◆ Your instructions
Copy each of the following records word for word, with nothing changed.

◆ Exercise material
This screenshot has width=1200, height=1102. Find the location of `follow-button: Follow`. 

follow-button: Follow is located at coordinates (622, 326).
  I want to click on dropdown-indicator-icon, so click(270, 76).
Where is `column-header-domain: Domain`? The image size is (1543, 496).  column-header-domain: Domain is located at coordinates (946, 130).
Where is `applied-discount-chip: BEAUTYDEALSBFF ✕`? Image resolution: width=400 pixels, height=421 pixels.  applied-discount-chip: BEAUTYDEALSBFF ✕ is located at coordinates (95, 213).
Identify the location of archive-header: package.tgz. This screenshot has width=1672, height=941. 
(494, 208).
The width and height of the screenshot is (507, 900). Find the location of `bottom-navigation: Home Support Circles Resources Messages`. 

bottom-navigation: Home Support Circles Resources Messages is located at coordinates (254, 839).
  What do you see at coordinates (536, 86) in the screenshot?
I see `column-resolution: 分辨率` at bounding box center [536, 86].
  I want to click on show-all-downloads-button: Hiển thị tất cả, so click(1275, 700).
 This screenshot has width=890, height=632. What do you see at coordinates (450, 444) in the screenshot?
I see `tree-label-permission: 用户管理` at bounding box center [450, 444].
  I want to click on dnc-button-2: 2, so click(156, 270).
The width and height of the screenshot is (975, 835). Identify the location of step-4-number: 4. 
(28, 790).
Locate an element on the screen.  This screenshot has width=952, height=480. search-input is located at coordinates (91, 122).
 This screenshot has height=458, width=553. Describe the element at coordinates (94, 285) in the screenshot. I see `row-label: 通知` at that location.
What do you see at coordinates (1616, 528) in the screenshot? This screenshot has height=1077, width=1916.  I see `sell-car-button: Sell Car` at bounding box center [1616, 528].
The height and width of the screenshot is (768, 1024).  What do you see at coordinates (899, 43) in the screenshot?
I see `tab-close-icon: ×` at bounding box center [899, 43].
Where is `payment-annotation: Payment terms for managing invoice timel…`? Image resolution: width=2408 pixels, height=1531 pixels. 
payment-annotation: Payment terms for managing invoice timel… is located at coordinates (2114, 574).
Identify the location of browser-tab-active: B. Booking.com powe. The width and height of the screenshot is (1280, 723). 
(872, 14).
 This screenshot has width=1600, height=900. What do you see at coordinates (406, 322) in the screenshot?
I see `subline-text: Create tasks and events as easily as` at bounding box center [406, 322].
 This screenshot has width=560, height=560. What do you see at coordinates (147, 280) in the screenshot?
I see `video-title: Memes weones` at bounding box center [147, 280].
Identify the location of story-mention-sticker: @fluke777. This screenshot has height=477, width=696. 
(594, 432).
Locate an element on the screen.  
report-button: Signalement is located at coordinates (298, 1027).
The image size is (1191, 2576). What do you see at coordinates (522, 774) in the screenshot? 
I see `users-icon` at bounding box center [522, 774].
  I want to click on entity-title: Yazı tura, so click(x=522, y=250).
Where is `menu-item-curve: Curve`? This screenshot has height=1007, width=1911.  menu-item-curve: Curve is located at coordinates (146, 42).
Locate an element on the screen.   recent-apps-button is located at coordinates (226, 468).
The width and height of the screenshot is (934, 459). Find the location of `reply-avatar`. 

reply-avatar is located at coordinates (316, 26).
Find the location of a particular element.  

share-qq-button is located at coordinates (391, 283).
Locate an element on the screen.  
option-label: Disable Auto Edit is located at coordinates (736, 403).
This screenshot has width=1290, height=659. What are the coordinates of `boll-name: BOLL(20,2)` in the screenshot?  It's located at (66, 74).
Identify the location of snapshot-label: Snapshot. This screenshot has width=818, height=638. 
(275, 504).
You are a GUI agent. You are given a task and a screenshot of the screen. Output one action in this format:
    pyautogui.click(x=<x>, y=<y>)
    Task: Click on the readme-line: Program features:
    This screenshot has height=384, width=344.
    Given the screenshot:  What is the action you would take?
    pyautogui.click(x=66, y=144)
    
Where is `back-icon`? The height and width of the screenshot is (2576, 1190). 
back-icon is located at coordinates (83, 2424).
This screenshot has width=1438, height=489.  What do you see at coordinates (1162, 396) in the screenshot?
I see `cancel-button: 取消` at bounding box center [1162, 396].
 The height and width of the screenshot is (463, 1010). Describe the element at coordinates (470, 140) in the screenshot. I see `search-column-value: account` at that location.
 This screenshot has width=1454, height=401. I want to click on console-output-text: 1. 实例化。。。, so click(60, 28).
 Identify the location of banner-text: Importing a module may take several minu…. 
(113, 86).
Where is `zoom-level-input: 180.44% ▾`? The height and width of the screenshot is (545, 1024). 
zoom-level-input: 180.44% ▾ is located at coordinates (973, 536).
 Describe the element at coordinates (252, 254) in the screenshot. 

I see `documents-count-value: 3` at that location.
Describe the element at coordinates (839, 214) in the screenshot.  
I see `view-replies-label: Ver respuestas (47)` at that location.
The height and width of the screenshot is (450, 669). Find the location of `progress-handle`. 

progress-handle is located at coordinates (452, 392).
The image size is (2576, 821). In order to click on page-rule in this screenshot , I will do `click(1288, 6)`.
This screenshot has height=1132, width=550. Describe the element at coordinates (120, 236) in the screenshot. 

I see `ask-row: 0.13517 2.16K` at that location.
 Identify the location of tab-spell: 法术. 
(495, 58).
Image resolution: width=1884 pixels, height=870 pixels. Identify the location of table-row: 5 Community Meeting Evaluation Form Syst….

◆ Answer to the problem
This screenshot has width=1200, height=1102. Find the location of `follow-button: Follow`. 

follow-button: Follow is located at coordinates (622, 326).
  I want to click on dropdown-indicator-icon, so click(270, 76).
Where is `column-header-domain: Domain`? The image size is (1543, 496).  column-header-domain: Domain is located at coordinates (946, 130).
Where is `applied-discount-chip: BEAUTYDEALSBFF ✕`? Image resolution: width=400 pixels, height=421 pixels.  applied-discount-chip: BEAUTYDEALSBFF ✕ is located at coordinates (95, 213).
Identify the location of archive-header: package.tgz. This screenshot has width=1672, height=941. 
(494, 208).
The width and height of the screenshot is (507, 900). Find the location of `bottom-navigation: Home Support Circles Resources Messages`. 

bottom-navigation: Home Support Circles Resources Messages is located at coordinates (254, 839).
  What do you see at coordinates (536, 86) in the screenshot?
I see `column-resolution: 分辨率` at bounding box center [536, 86].
  I want to click on show-all-downloads-button: Hiển thị tất cả, so click(1275, 700).
 This screenshot has width=890, height=632. What do you see at coordinates (450, 444) in the screenshot?
I see `tree-label-permission: 用户管理` at bounding box center [450, 444].
  I want to click on dnc-button-2: 2, so click(156, 270).
The width and height of the screenshot is (975, 835). Identify the location of step-4-number: 4. 
(28, 790).
Locate an element on the screen.  This screenshot has width=952, height=480. search-input is located at coordinates (91, 122).
 This screenshot has height=458, width=553. Describe the element at coordinates (94, 285) in the screenshot. I see `row-label: 通知` at that location.
What do you see at coordinates (1616, 528) in the screenshot? This screenshot has height=1077, width=1916.  I see `sell-car-button: Sell Car` at bounding box center [1616, 528].
The height and width of the screenshot is (768, 1024).  What do you see at coordinates (899, 43) in the screenshot?
I see `tab-close-icon: ×` at bounding box center [899, 43].
Where is `payment-annotation: Payment terms for managing invoice timel…`? Image resolution: width=2408 pixels, height=1531 pixels. 
payment-annotation: Payment terms for managing invoice timel… is located at coordinates (2114, 574).
Identify the location of browser-tab-active: B. Booking.com powe. The width and height of the screenshot is (1280, 723). 
(872, 14).
 This screenshot has width=1600, height=900. What do you see at coordinates (406, 322) in the screenshot?
I see `subline-text: Create tasks and events as easily as` at bounding box center [406, 322].
 This screenshot has width=560, height=560. What do you see at coordinates (147, 280) in the screenshot?
I see `video-title: Memes weones` at bounding box center [147, 280].
Identify the location of story-mention-sticker: @fluke777. This screenshot has height=477, width=696. 
(594, 432).
Locate an element on the screen.  
report-button: Signalement is located at coordinates (298, 1027).
The image size is (1191, 2576). What do you see at coordinates (522, 774) in the screenshot? 
I see `users-icon` at bounding box center [522, 774].
  I want to click on entity-title: Yazı tura, so click(x=522, y=250).
Where is `menu-item-curve: Curve`? This screenshot has height=1007, width=1911.  menu-item-curve: Curve is located at coordinates (146, 42).
Locate an element on the screen.   recent-apps-button is located at coordinates (226, 468).
The width and height of the screenshot is (934, 459). Find the location of `reply-avatar`. 

reply-avatar is located at coordinates (316, 26).
Find the location of a particular element.  

share-qq-button is located at coordinates (391, 283).
Locate an element on the screen.  
option-label: Disable Auto Edit is located at coordinates (736, 403).
This screenshot has width=1290, height=659. What are the coordinates of `boll-name: BOLL(20,2)` in the screenshot?  It's located at (66, 74).
Identify the location of snapshot-label: Snapshot. This screenshot has width=818, height=638. 
(275, 504).
You are a GUI agent. You are given a task and a screenshot of the screen. Output one action in this format:
    pyautogui.click(x=<x>, y=<y>)
    Task: Click on the readme-line: Program features:
    This screenshot has height=384, width=344.
    Given the screenshot:  What is the action you would take?
    pyautogui.click(x=66, y=144)
    
Where is `back-icon`? The height and width of the screenshot is (2576, 1190). 
back-icon is located at coordinates (83, 2424).
This screenshot has width=1438, height=489.  What do you see at coordinates (1162, 396) in the screenshot?
I see `cancel-button: 取消` at bounding box center [1162, 396].
 The height and width of the screenshot is (463, 1010). Describe the element at coordinates (470, 140) in the screenshot. I see `search-column-value: account` at that location.
 This screenshot has width=1454, height=401. I want to click on console-output-text: 1. 实例化。。。, so click(60, 28).
 Identify the location of banner-text: Importing a module may take several minu…. 
(113, 86).
Where is `zoom-level-input: 180.44% ▾`? The height and width of the screenshot is (545, 1024). 
zoom-level-input: 180.44% ▾ is located at coordinates (973, 536).
 Describe the element at coordinates (252, 254) in the screenshot. 

I see `documents-count-value: 3` at that location.
Describe the element at coordinates (839, 214) in the screenshot.  
I see `view-replies-label: Ver respuestas (47)` at that location.
The height and width of the screenshot is (450, 669). Find the location of `progress-handle`. 

progress-handle is located at coordinates (452, 392).
The image size is (2576, 821). In order to click on page-rule in this screenshot , I will do `click(1288, 6)`.
This screenshot has height=1132, width=550. Describe the element at coordinates (120, 236) in the screenshot. 

I see `ask-row: 0.13517 2.16K` at that location.
 Identify the location of tab-spell: 法术. 
(495, 58).
Image resolution: width=1884 pixels, height=870 pixels. Identify the location of table-row: 5 Community Meeting Evaluation Form Syst….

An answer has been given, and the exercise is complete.